根据权利要求1-5中任一项所述的用途，其特征在于：所述药物组合物中蜂蜡的含量按重量计算，介于3-30％之间。
根据权利要求1-5中任一项所述的用途，其特征在于：所述药物组合物中蜂蜡的含量按重量计算，介于5-20％之间。
根据权利要求1-5中任一项所述的用途，其特征在于：所述药物组合物中蜂蜡的含量按重量计算，介于6-10％之间。
根据权利要求1-5中任一项所述的用途，其特征在于：所述药物组合物中食用油是玉米油、麦芽油、豆油、米糠油、油菜籽油、芝麻油和鱼油。
根据权利要求1-5中任一项所述的用途，其特征在于：所述药物组合物中还含有蜂胶，含量按重量计算，介于0.1-30％。
根据权利要求1-5中任一项所述的用途，其特征在于：所述药物组合物中含有水，其含量按重量计算，为小于等于1％。
根据权利要求1-5中任一项所述的用途，其特征在于：所述的口服选自下列剂型，包括：片剂、丸剂、胶囊、乳状液、凝胶体、糖浆、或悬浮液。
根据权利要求1-5中任一项所述的用途，其特征在于：所述药物组合物进一步包括黄芩或黄芩提取物，按组合物总重量计算，2-5％的黄芩或黄芩甙的含量为0.1-0.5％的黄芩提取物，所述黄芩选自唇形科的粘毛黄芩、滇黄芩、甘肃黄芩、薄叶黄芩、丽江黄芩、川黄芩。
根据权利要求1-5中任一项所述的用途，其特征在于：所述药物组合物进一步包括黄柏或黄柏提取物，按组合物总重量计算，2-5％黄柏的或含0.1-1％黄柏内酯的黄柏提取物，所述的黄柏选自黄皮树、秃叶黄皮树，峨嵋黄皮树、云南黄皮树、镰刀叶黄皮树。
根据权利要求1-5中任一项所述的用途，其特征在于：所述药物组合物进一步包括，按组合物总重量计算，2-5％的黄连，或者含0.1-1％小檗碱的黄连提取物。

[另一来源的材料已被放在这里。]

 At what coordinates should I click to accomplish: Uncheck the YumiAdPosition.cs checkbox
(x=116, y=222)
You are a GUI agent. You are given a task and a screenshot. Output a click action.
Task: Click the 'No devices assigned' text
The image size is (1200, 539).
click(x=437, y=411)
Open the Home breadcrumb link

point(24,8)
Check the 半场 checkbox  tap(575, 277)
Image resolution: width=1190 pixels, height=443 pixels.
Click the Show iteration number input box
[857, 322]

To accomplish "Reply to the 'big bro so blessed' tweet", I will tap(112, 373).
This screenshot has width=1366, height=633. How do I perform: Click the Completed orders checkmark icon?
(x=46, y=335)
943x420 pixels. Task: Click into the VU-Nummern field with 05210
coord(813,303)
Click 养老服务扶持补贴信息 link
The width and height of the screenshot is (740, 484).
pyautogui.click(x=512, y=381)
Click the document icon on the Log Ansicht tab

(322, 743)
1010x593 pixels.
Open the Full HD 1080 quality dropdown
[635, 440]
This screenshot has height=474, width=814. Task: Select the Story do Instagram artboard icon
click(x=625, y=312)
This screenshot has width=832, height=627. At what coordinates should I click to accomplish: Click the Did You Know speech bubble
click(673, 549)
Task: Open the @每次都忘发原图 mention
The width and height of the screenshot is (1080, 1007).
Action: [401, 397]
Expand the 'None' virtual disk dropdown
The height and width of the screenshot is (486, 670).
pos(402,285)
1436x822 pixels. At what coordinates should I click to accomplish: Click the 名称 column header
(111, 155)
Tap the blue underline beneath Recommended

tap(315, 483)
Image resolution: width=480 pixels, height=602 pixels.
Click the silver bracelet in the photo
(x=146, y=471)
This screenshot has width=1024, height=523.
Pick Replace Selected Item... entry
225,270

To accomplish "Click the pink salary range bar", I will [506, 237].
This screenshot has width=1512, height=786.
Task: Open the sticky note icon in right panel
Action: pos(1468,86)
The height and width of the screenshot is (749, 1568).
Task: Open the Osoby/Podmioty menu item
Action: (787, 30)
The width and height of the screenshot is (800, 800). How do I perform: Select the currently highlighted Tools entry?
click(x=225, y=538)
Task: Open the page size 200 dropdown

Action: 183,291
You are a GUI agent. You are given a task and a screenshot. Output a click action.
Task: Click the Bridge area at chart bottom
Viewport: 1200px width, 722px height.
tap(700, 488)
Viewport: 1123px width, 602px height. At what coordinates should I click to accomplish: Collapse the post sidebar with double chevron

根据权利要求15-17中任一项所述的用途，其特征在于：所述的黄芩提取物是黄芩的芝麻油提取物，所述的黄柏提取物是黄柏的芝麻油提取物，所述的黄连提取物是黄连的芝麻油提取物。
根据权利要求1-5中任一项所述的用途，其特征在于：按组合物总重量计算，所述药物组合物进一步包括2-5％的黄芩或黄芩甙的含量为0.1-0.5％的黄芩提取物、2-5％的黄柏或含0.1-1％黄柏内酯的黄柏提取物、2-5％的黄连或含0.1-1％小檗碱的黄连提取物、2-10％的罂粟壳或含0.1-1％罂粟壳碱的罂粟壳提取物和2-10％的地龙或地龙提取物。
根据权利要求1-5中任一项所述的用途，其特征在于：所述药物组合物按组合物总重量计算，包括7％蜂蜡、1％甾醇、0.5％黄柏内酯、0.3％黄芩甙和0.5重量％小檗碱。
根据权利要求1-5中任一项所述的用途，其特征在于：所述的蜂蜡具有微晶体，其长度是0.1-100微米。
根据权利要求21中任一项所述的用途，其特征在于：所述药物组合物中蜂蜡的至少两个微晶体聚合成微晶复合物。
根据权利要求22所述的用途，其特征在于：所述的蜂蜡的微晶体充分地均匀分散在食用油中。